I'm not sure what mountaineers you've talked to but most I know don't like the
current state of Everest and how its become a tourist attraction. Most I know
support the restriction Nepal is considering of restricting permits to those
who have climbing experience on other significant peaks.

> Honestly, I don't think anyone really has any business up there.

Well, no one has any business being up on any mountain; yet we do it.

> you can find better, more challenging climbs that are still safer.

Yes and no. Though your statement is true I'm not sure you realize how safe
Everest is. Everest has about a 4% death to summit ratio. Though its not the
lowest rate among the 8000m peaks considering the masses of inexperienced
climbers who climb Everest the fact its so low is amazing to me. If Everest
was climbed by the same type of people who tackle K2 or Nanga Parbat (26.5%
and 20.3% death:summit) I'd imagine the ratio would be significantly lower on
Everest. Even so, Everest has a low fatality rate.

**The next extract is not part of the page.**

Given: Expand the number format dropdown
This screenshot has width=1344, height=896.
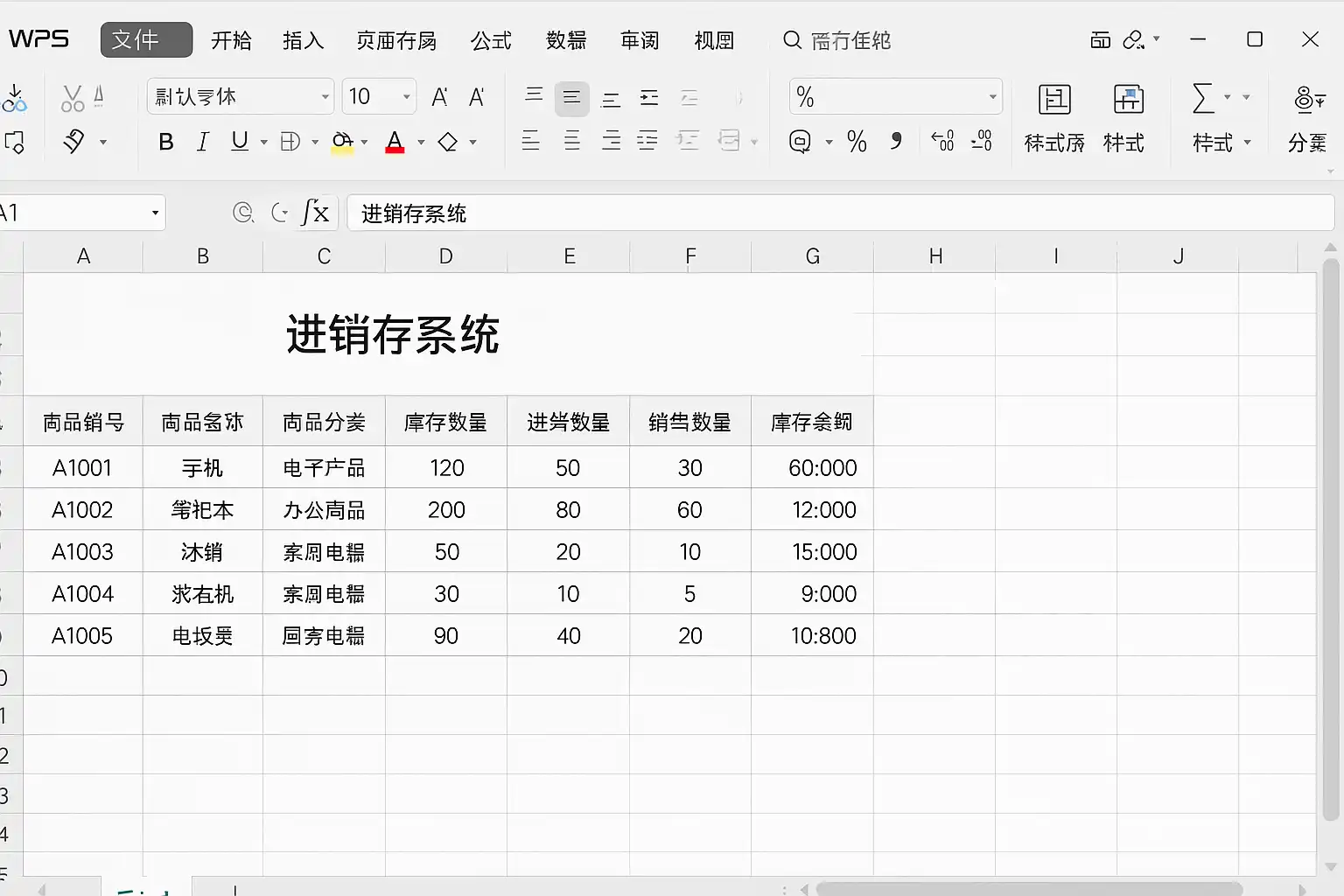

However, it is also not technically challenging (the challenge is the altitude
not the climbing) so because of that finding something more challenging and
safer shouldn't be a problem.

Its also worth mentioning that there is more than one route up Everest, the
Southern Col is the most popular and easiest and thus sees the traffic jams up
Lhotse face and at Hillary's Step. Other routes don't see the same traffic.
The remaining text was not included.